The ionization constant of nitrous acid is $4.5 \times 10^{-4}$. Calculate the $pH$ of $0.04 \ M$ sodium nitrite solution and also its degree of hydrolysis.

$NaNO_{2}$ is the salt of a strong base $(NaOH)$ and a weak acid $(HNO_{2})$.
$NO_{2}^{-} + H_{2}O \longleftrightarrow HNO_{2} + OH^{-}$
$K_{h} = \frac{K_{w}}{K_{a}} = \frac{10^{-14}}{4.5 \times 10^{-4}} = 2.22 \times 10^{-11}$
For salt hydrolysis,$K_{h} = \frac{h^{2}C}{1-h} \approx h^{2}C$ (since $h$ is very small).

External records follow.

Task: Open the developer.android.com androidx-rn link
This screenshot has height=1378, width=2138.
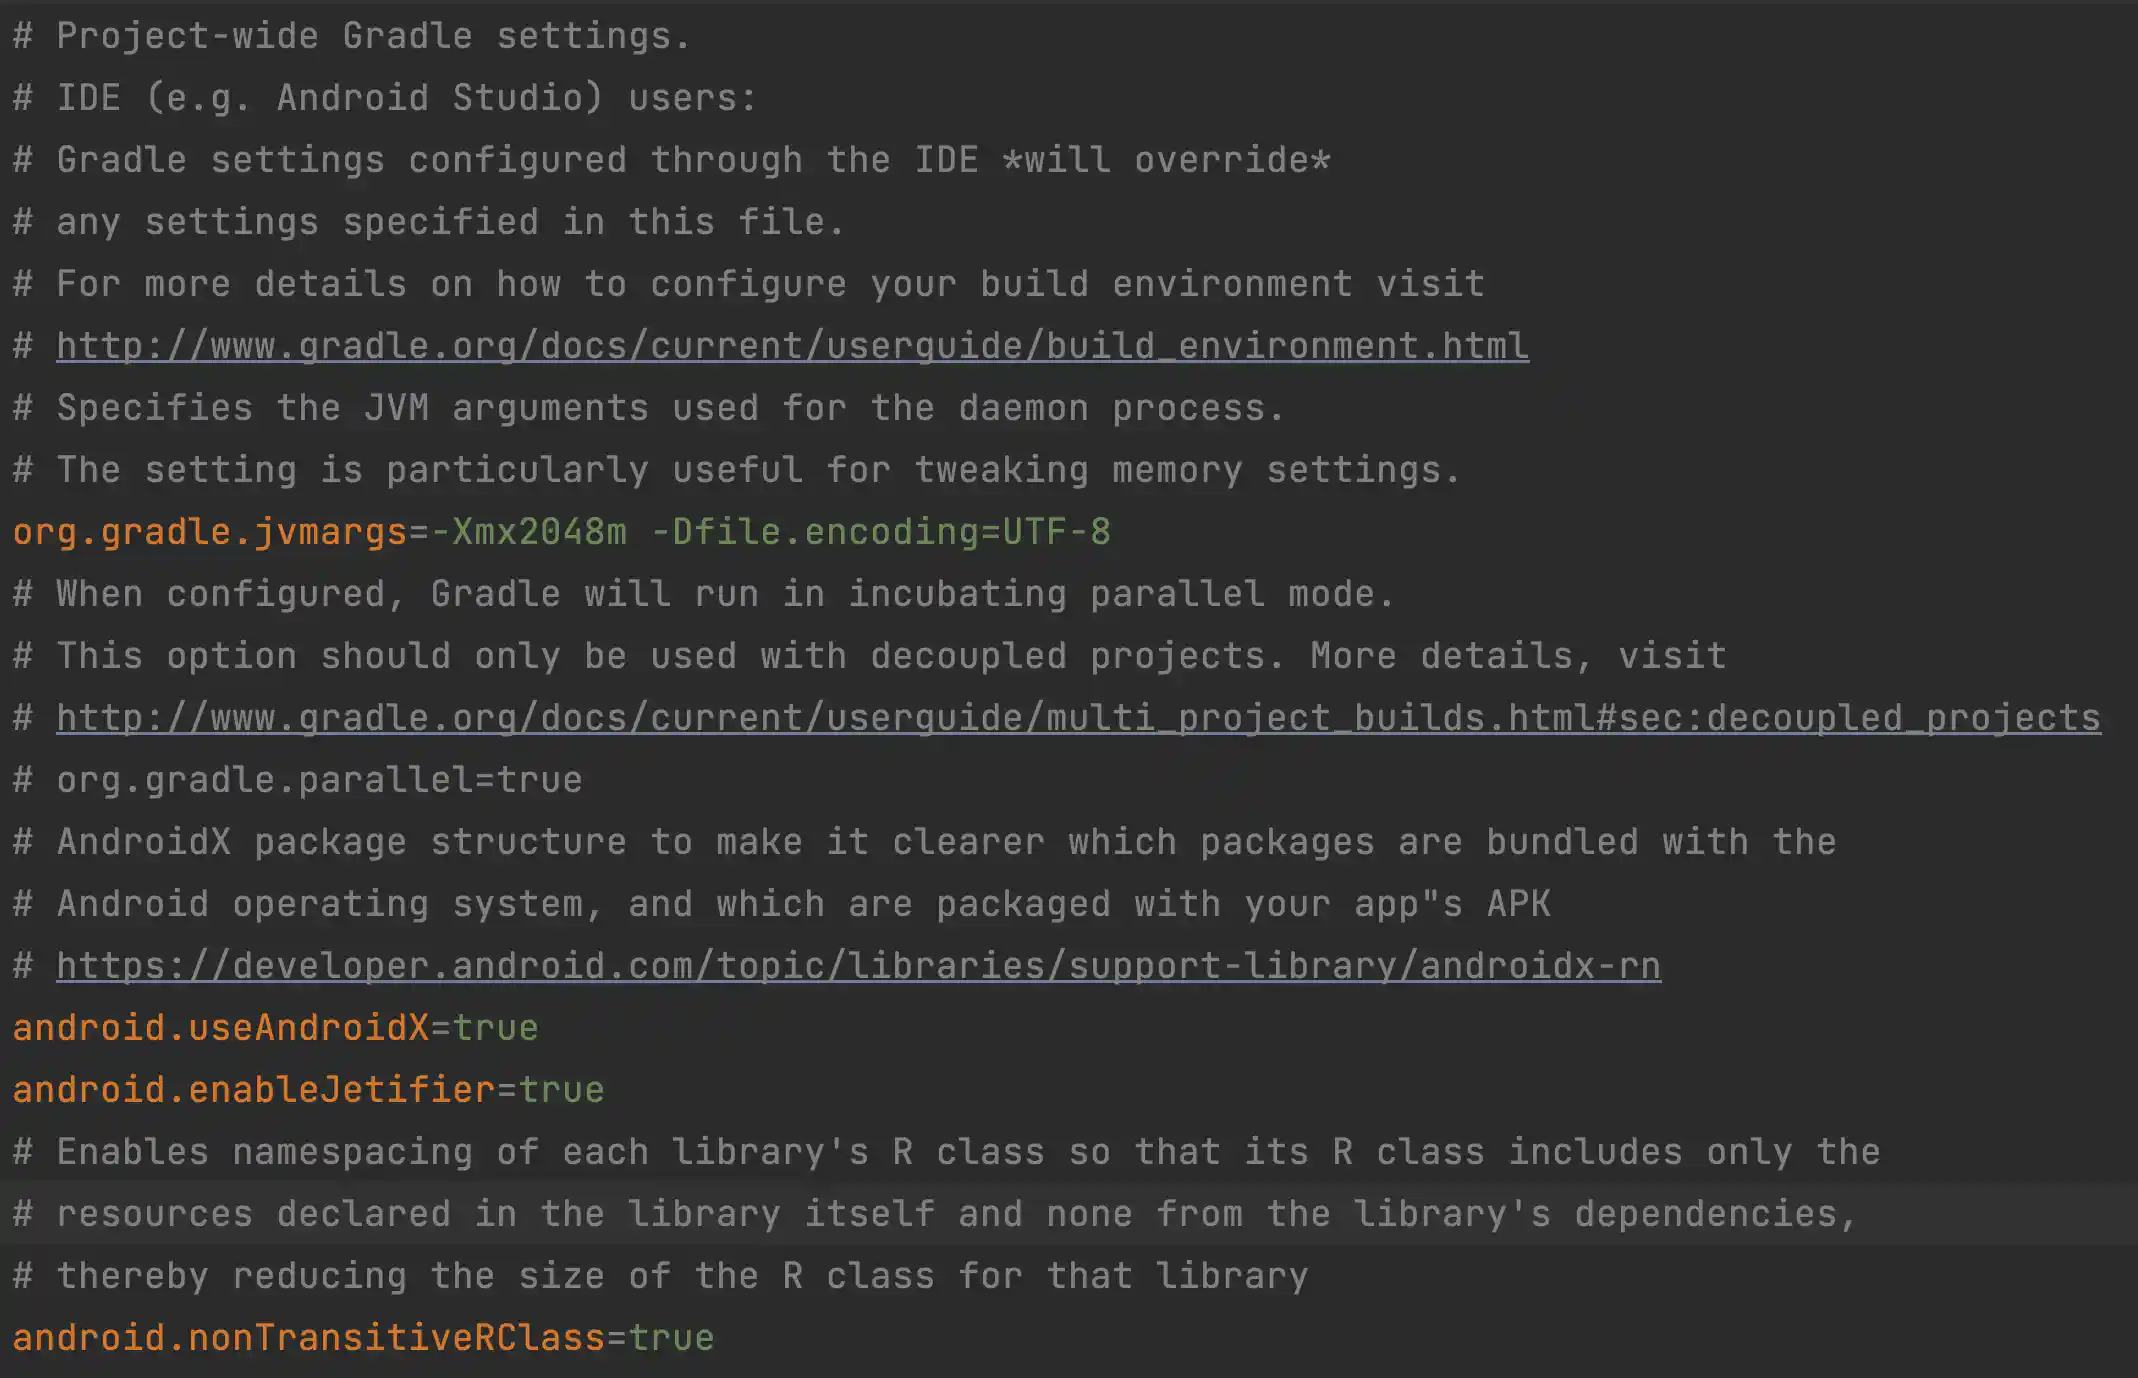Action: point(858,966)
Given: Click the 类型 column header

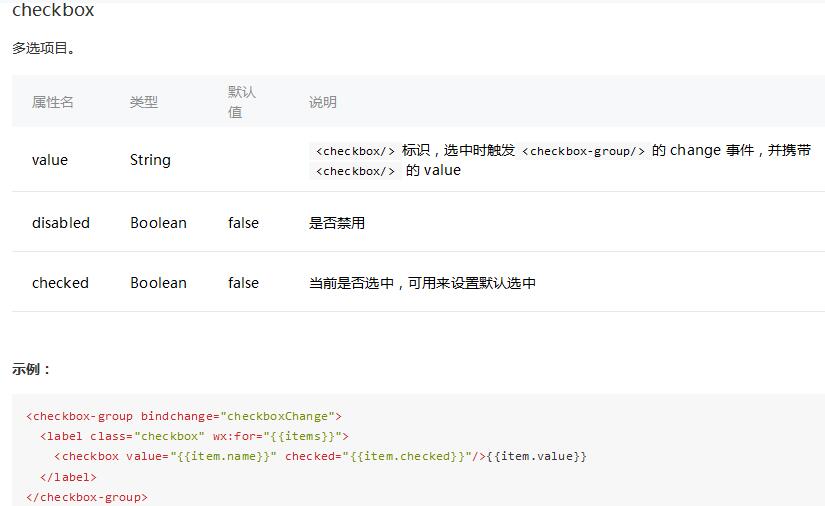Looking at the screenshot, I should [x=143, y=102].
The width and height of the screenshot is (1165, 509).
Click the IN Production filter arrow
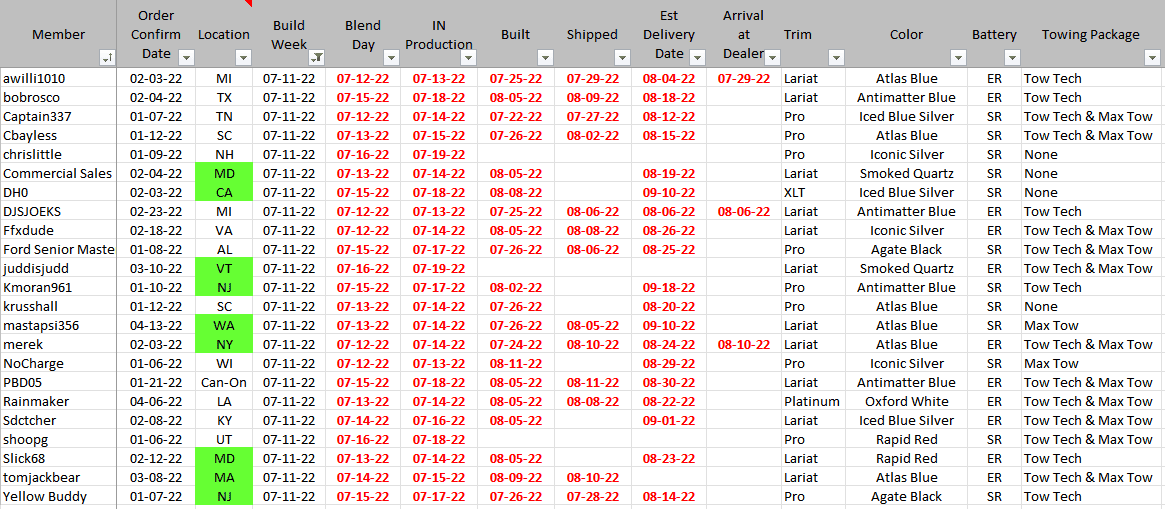click(467, 58)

$h = \sqrt{\frac{K_{h}}{C}} = \sqrt{\frac{2.22 \times 10^{-11}}{0.04}} = \sqrt{5.55 \times 10^{-10}} = 2.356 \times 10^{-5}$.
$[OH^{-}] = C \times h = 0.04 \times 2.356 \times 10^{-5} = 9.424 \times 10^{-7} \ M$.
$pOH = -\log(9.424 \times 10^{-7}) = 7 - \log(9.424) = 7 - 0.974 = 6.026$.
$pH = 14 - pOH = 14 - 6.026 = 7.974$.